### ABOUT THIS TASK:
Your output must consist of the records printed verbatim, with the pictures excluded.

### DATA EXCERPTS:
'''

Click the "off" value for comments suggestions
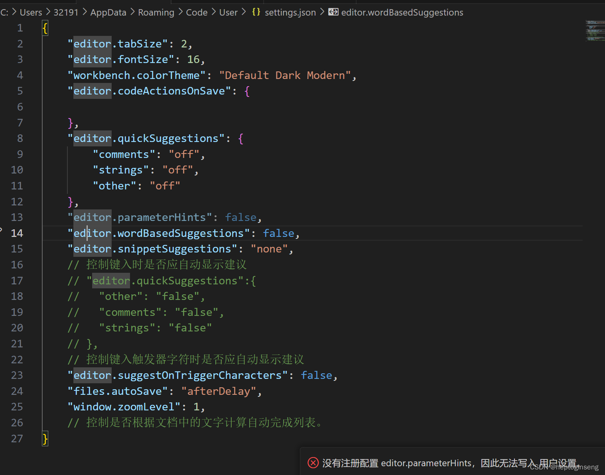Viewport: 605px width, 475px height. pos(184,154)
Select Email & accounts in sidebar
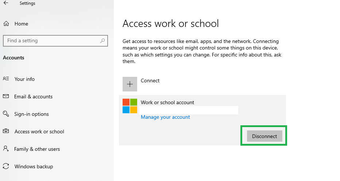 [x=33, y=97]
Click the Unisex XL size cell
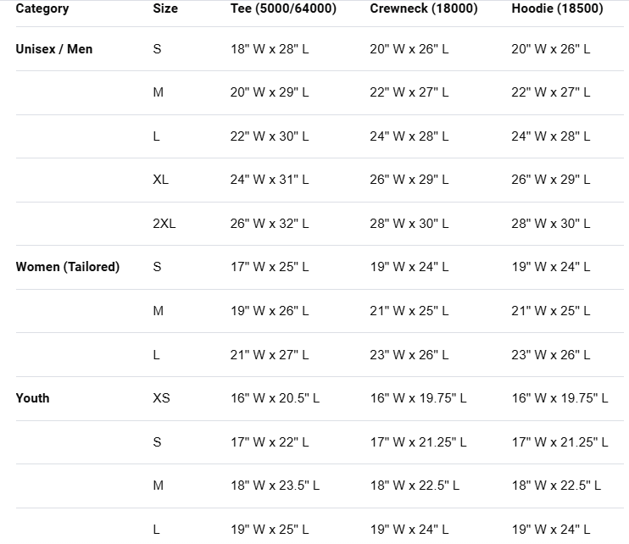Image resolution: width=629 pixels, height=544 pixels. coord(160,180)
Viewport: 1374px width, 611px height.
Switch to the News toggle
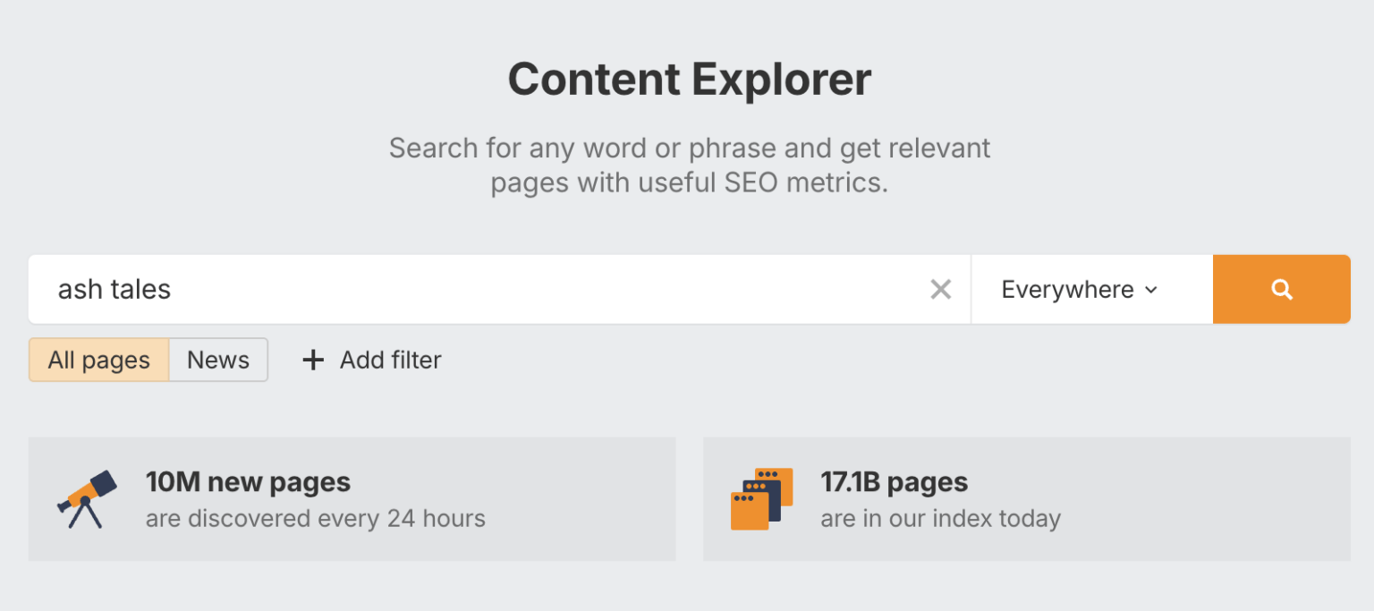pos(218,361)
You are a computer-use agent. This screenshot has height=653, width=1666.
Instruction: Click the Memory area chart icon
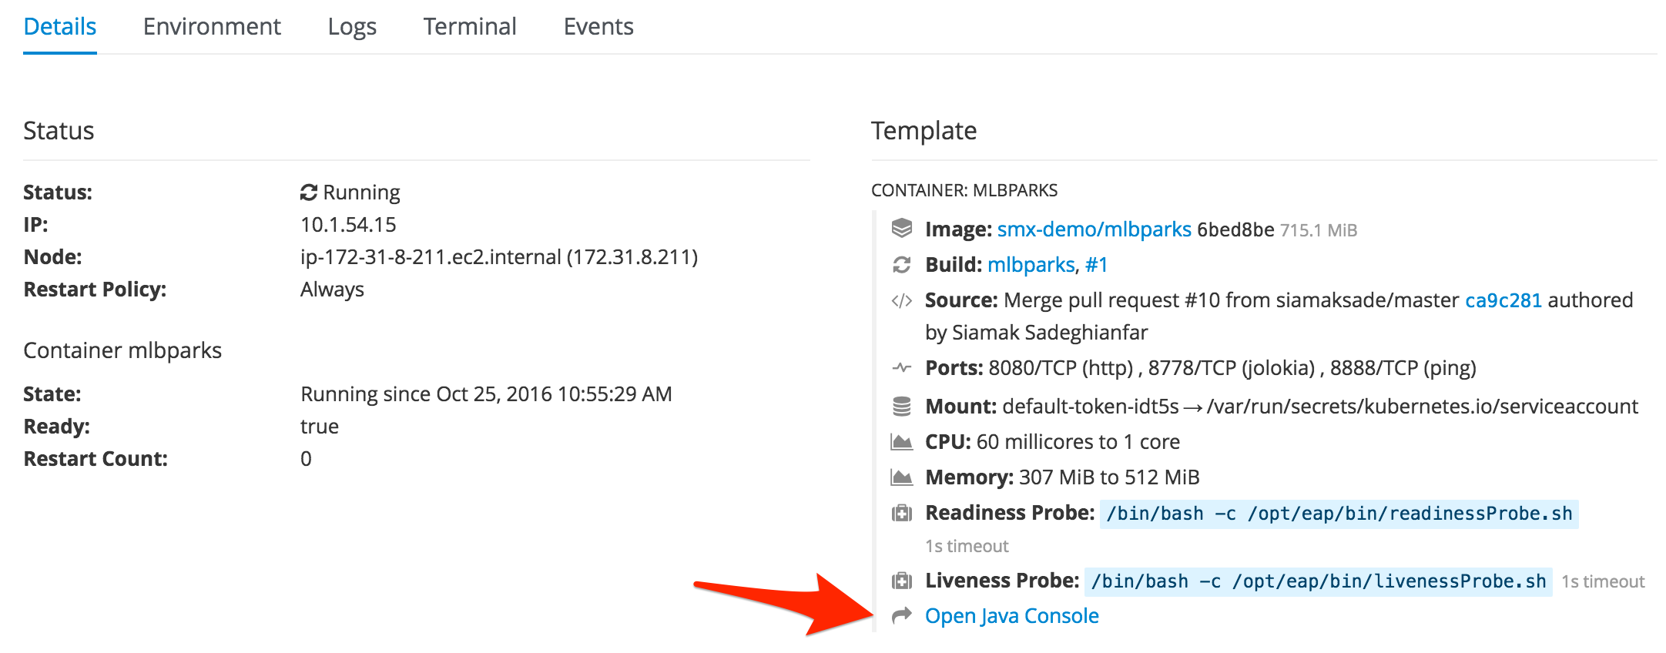(x=901, y=477)
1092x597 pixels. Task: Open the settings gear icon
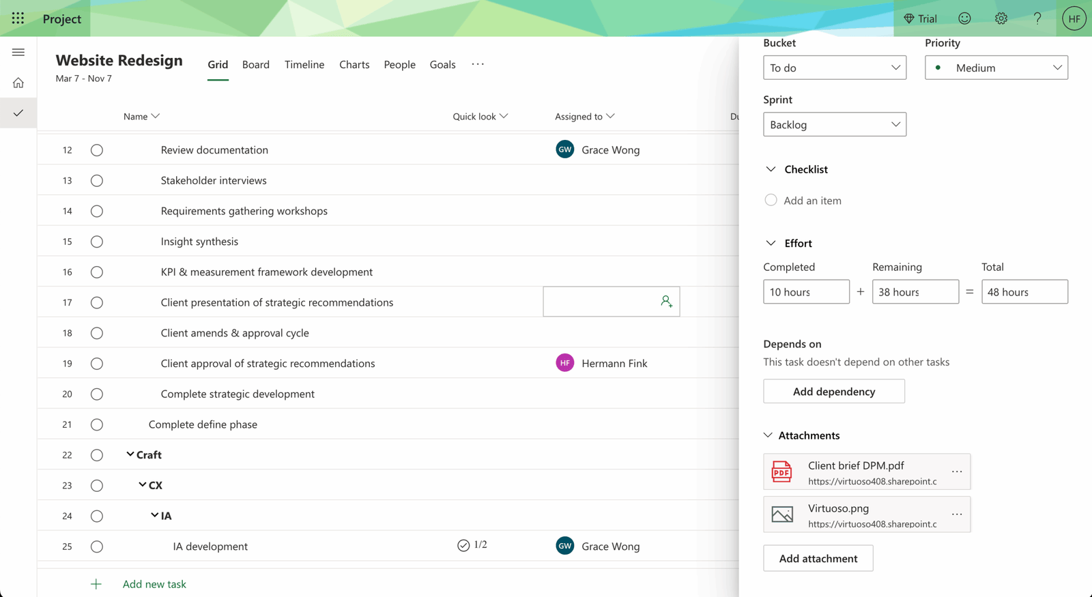(1001, 18)
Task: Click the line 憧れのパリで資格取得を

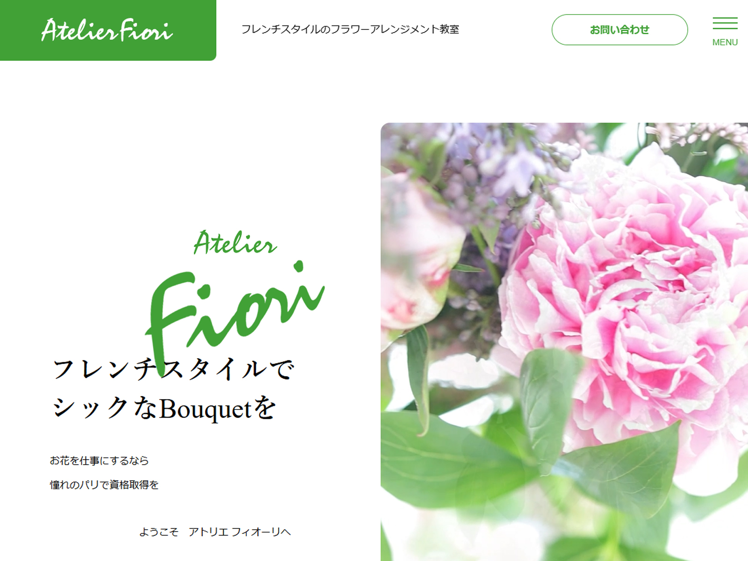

'''

### THE COMPLETED TASK:
Click the "off" value for comments suggestions
Viewport: 605px width, 475px height. pos(184,154)
Select Email & accounts in sidebar
 [x=33, y=97]
Click the Unisex XL size cell
Image resolution: width=629 pixels, height=544 pixels. coord(160,180)
Viewport: 1374px width, 611px height.
Switch to the News toggle
pos(218,361)
You are a computer-use agent. This screenshot has height=653, width=1666.
Instruction: Click the Memory area chart icon
(x=901, y=477)
1092x597 pixels. Task: Open the settings gear icon
(1001, 18)
Task: Click the line 憧れのパリで資格取得を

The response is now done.